Write out the data again starting at the line that contains "The image size is (530, 1738)." and ending at the line that contains "(x=1167, y=413)", switching every "Viewport" to "Window" and keeping everything else the same.

DATA EXTRACT —
----------------

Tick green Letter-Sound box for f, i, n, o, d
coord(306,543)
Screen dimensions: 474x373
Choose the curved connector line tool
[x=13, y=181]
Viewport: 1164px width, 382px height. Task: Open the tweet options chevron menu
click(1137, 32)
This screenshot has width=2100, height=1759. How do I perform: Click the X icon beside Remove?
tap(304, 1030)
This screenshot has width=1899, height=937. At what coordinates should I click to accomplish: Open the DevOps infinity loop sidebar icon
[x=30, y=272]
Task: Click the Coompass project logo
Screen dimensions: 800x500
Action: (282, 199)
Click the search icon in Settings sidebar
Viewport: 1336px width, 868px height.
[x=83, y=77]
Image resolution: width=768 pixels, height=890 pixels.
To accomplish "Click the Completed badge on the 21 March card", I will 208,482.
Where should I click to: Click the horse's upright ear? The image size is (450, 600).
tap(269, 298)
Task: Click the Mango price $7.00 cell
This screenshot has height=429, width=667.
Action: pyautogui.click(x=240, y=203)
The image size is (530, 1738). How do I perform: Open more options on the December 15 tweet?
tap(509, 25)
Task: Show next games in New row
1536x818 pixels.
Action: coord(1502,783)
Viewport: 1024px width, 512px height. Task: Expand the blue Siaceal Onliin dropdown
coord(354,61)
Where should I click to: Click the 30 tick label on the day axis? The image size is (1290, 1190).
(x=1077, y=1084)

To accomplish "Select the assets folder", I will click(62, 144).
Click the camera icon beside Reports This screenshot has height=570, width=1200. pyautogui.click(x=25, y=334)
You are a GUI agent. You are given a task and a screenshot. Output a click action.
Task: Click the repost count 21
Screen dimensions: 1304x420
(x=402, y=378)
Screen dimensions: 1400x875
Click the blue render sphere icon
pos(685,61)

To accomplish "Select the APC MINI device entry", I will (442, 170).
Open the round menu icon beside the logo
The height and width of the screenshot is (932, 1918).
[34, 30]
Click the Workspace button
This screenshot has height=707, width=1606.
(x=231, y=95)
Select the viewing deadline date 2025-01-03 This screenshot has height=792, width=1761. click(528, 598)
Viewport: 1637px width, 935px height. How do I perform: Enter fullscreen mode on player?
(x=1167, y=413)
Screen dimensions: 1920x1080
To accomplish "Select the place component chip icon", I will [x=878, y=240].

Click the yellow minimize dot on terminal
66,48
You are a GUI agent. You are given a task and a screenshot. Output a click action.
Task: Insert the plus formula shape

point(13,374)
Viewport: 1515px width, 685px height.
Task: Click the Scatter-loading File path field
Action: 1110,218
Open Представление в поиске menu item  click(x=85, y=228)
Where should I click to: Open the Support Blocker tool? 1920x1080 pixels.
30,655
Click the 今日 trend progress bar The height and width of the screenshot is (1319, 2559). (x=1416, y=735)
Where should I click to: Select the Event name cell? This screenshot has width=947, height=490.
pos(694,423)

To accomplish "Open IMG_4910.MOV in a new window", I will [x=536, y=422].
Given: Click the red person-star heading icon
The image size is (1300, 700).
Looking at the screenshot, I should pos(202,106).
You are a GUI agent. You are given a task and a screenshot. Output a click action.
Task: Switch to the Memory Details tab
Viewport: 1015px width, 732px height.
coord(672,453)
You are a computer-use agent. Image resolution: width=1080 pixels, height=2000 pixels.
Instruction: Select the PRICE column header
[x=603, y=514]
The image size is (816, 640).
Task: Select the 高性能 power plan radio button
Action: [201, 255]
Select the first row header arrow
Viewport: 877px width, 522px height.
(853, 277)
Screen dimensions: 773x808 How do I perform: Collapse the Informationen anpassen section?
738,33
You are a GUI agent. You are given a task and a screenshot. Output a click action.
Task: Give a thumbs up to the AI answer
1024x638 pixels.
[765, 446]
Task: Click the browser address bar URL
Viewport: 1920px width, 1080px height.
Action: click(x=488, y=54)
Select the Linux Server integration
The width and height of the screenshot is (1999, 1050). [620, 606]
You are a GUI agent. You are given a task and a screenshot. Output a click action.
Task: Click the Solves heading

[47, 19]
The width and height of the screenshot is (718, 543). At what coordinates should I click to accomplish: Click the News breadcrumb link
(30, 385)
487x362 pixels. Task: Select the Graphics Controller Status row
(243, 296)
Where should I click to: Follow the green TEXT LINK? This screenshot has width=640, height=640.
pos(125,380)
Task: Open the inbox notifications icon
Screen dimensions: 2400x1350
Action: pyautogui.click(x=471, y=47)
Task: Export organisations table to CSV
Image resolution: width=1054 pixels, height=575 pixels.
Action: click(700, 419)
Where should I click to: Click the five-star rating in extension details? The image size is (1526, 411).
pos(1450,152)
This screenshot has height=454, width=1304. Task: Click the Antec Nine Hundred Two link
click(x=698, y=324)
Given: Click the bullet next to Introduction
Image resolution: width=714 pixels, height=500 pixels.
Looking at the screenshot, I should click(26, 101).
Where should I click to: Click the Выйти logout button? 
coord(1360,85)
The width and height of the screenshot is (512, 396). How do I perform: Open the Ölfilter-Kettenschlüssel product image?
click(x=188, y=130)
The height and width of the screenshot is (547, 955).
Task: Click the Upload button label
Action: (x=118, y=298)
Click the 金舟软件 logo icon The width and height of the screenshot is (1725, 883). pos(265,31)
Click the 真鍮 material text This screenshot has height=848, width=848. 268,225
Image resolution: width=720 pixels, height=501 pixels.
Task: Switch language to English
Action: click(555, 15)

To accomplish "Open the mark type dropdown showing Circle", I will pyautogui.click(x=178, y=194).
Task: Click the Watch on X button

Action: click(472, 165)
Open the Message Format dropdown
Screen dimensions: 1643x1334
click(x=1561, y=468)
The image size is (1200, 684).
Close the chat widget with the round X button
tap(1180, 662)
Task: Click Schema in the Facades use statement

----------------

WRITTEN ANSWER —
The image size is (530, 1738). How do I perform: Open more options on the December 15 tweet?
tap(509, 25)
Task: Show next games in New row
1536x818 pixels.
Action: coord(1502,783)
Window: 1024px width, 512px height. Task: Expand the blue Siaceal Onliin dropdown
coord(354,61)
Where should I click to: Click the 30 tick label on the day axis? The image size is (1290, 1190).
(x=1077, y=1084)

To accomplish "Select the assets folder", I will click(62, 144).
Click the camera icon beside Reports This screenshot has height=570, width=1200. pyautogui.click(x=25, y=334)
You are a GUI agent. You are given a task and a screenshot. Output a click action.
Task: Click the repost count 21
Screen dimensions: 1304x420
(x=402, y=378)
Screen dimensions: 1400x875
Click the blue render sphere icon
pos(685,61)

To accomplish "Select the APC MINI device entry", I will (442, 170).
Open the round menu icon beside the logo
The height and width of the screenshot is (932, 1918).
[34, 30]
Click the Workspace button
This screenshot has height=707, width=1606.
(x=231, y=95)
Select the viewing deadline date 2025-01-03 This screenshot has height=792, width=1761. click(528, 598)
Window: 1637px width, 935px height. How do I perform: Enter fullscreen mode on player?
(x=1167, y=413)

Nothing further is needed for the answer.